ABSTRACT

This chapter considers how art and literature overlap and rendezvous in Southeast Asia. The chapter comprises two parts. The first discusses the approximately contemporaneous historical emergence of modern painting and modern prose fiction during the twentieth and nineteenth centuries; the second analyses some artworks by two contemporary artists which offer powerfully poetic insights into the kinship between the literary and visual arts. The first part of the chapter argues that because western-style representational easel painting and vernacular novels appeared within a few years or decades of each other, the two phenomena are closely related to each other and to modernity.
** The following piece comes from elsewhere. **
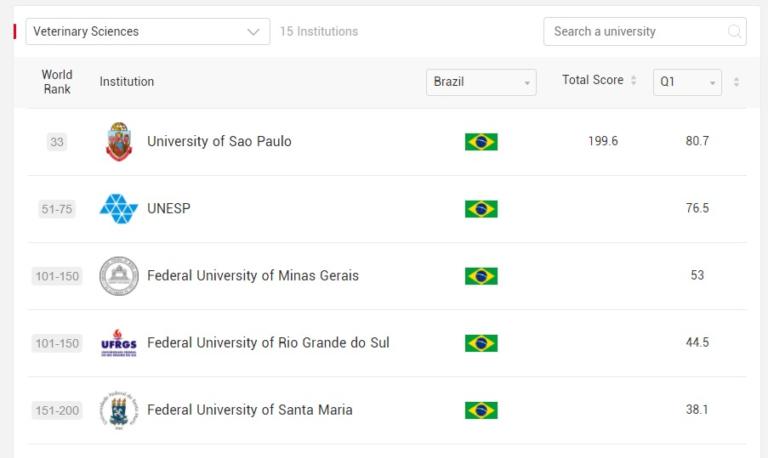Click Brazil flag in the Sao Paulo row
This screenshot has height=458, width=768.
[x=481, y=142]
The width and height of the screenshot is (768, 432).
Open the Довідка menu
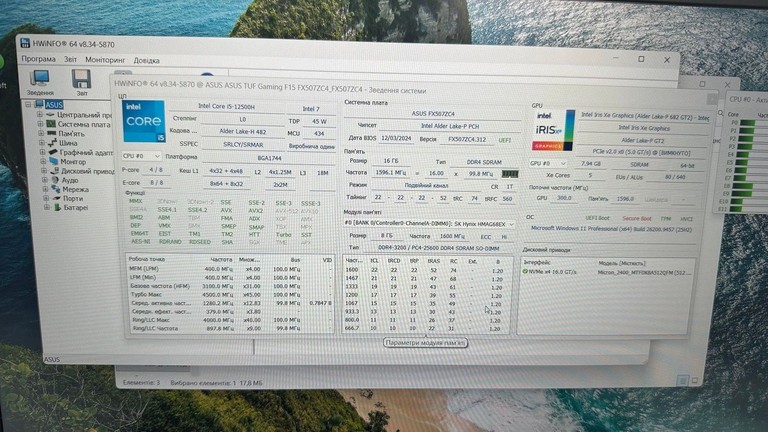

The second part of the chapter addresses artworks by Chulayarnnon Siriphol (b. 1985, Thailand) and Fyerool Darma (b. 1987, Singapore) and his collaborators. Chulayarnnon’s artworks are made in dialogue with the canonical 1938 Thai novel, Behind the Painting, by Siburapha (1905–1974). Fyerool’s artworks are a response to the canonical Bahasa Melayu verse form, pantun, which transformed and was appropriated as pantoum during the nineteenth century. Combining image and text, humor and rigor, Chulayarnnon and Fyerool reveal the enduring relevance and significance of early examples of regional modern literature for Southeast Asia and its contemporary artists today.